[Biopython-dev] Fwd: More FASTQ examples for cross project testing

Tue Aug 25 15:11:34 UTC 2009

Hi all,

This was posted to the OBF cross project mailing list, but if any of
you guys have some sample FASTQ data please consider sharing
a small sample (e.g. the first ten reads). We would need this to be
"no-strings attached" so that it could be used in any of the OBF
projects under their assorted open source licences.

In addition to the notes below, I would be interested in is any
FASTQ files from your local sequence centre, which may use
their own conventions for the record title lines (e.g. record names).

Thanks,

Peter

P.S. Rather that trying to send any attachments to the mailing
list, please email me personally.

---------- Forwarded message ----------
From: Peter <biopython at maubp.freeserve.co.uk>
Date: Tue, Aug 25, 2009 at 12:24 PM
Subject: More FASTQ examples for cross project testing
To: open-bio-l at lists.open-bio.org
Cc: Peter Rice <pmr at ebi.ac.uk>, Chris Fields <cjfields at illinois.edu>

Hi all,

I've been chatting with Peter Rice (EMBOSS) and Chris Fields (BioPerl)
off list about this plan. I'm going to co-ordinate putting together a
set of valid FASTQ files for shared testing (to supplement the
existing set of invalid FASTQ files already done and being used in
Biopython and BioPerl's unit tests - and hopefully with EMBOSS soon).

What I have in mind is:

XXX_original_YYY.fastq - sample input
XXX_as_sanger.fastq - reference output
XXX_as_solexa.fastq - reference output
XXX_as_illumina.fastq - reference output

where XXX is some name (e.g. wrapped1, wrapped2, shortreads,
longreads, sanger_full_range, solexa_full_range ...) and YYY is the
FASTQ variant (sanger, solexa or illumina) for the "input" file.

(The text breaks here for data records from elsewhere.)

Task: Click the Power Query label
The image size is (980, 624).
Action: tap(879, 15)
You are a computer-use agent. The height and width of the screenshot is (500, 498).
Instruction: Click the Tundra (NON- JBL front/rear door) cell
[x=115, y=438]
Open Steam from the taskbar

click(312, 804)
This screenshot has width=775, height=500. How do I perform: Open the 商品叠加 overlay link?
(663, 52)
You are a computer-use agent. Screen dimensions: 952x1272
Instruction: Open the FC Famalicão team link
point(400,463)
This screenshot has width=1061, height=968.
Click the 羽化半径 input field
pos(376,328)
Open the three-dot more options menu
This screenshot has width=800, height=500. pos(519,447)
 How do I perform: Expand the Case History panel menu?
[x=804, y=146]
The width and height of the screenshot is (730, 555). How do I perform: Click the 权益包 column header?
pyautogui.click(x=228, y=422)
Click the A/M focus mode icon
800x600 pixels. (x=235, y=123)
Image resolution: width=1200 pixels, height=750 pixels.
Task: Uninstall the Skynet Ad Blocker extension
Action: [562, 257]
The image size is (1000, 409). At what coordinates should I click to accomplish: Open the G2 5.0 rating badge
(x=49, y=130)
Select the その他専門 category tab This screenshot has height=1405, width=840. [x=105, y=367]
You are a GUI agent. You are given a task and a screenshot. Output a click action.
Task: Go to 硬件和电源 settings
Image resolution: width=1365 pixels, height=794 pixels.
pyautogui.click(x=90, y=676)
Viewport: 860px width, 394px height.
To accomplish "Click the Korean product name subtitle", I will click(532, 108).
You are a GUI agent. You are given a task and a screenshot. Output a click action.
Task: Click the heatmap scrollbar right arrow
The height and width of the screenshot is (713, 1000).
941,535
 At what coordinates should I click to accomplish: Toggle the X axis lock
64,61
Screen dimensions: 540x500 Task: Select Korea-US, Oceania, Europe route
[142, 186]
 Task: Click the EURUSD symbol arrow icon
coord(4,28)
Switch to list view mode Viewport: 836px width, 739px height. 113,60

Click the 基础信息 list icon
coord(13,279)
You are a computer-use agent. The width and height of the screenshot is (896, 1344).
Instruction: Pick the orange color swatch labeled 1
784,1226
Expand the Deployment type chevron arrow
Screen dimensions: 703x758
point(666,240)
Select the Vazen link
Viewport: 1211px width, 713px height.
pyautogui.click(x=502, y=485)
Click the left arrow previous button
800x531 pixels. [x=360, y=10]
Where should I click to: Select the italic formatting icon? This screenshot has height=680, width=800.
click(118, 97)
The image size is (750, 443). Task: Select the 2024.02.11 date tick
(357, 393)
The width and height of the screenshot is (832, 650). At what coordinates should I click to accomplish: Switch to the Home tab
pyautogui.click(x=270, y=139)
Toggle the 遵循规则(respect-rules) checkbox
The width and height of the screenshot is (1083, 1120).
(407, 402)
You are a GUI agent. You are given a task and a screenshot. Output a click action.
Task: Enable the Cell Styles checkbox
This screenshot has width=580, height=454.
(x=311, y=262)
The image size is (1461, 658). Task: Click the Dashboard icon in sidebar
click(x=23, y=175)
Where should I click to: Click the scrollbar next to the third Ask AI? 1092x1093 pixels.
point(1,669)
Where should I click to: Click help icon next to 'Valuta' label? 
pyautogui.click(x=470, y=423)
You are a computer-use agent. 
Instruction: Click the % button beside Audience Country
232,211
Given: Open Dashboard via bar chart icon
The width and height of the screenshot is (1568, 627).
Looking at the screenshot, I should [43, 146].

For example, we might have:

wrapped1_original_sanger.fastq - A Sanger FASTQ using line wrapping,
perhaps repeating the title on the plus lines
wrapped1_as_sanger.fastq - The same data but using the consensus of no
line wrapping and omitting the repeated title on the plus lines.
wrapped1_as_solexa.fastq - As above, but converted in Solexa scores
(ASCII offset 64), with capping at Solexa 62 (ASCII 126).
wrapped1_as_illumina.fastq - As above, but converted to Illumina ASCII
offset 64, with capping at PHRED 62 (ASCII 126).

Here "wrapped1" would be a Sanger FASTQ file with some line wrapping
(e.g. at 60 characters). I will include "sanger_full_range" which
would cover all the valid PHRED scores from 0 to 93, and similarly for
Solexa and Illumina files - these are important for testing the score
conversions. I have some ideas for deliberately tricky (but valid)
files which should properly test any parser.

The point is we have "perhaps odd but valid" originals, plus the
"cleaned up" versions (using the same FASTQ variant), and "cleaned up"
versions in the other two FASTQ variants.

Ideally asking Biopython/BioPerl/EMBOSS to convert the
XXX_original_YYY.fastq files into any of the three FASTQ variants will
give exactly the same as the reference outputs.

If anyone has any comments or suggestions please speak up (e.g. my
suggested naming conventions).

Real life examples of FASTQ files anyone has had trouble parsing (even
with 3rd party tools) would be particularly useful - although we'd
probably want to cut down big example files in order to keep the
dataset to a reasonable size.

Thanks,

Peter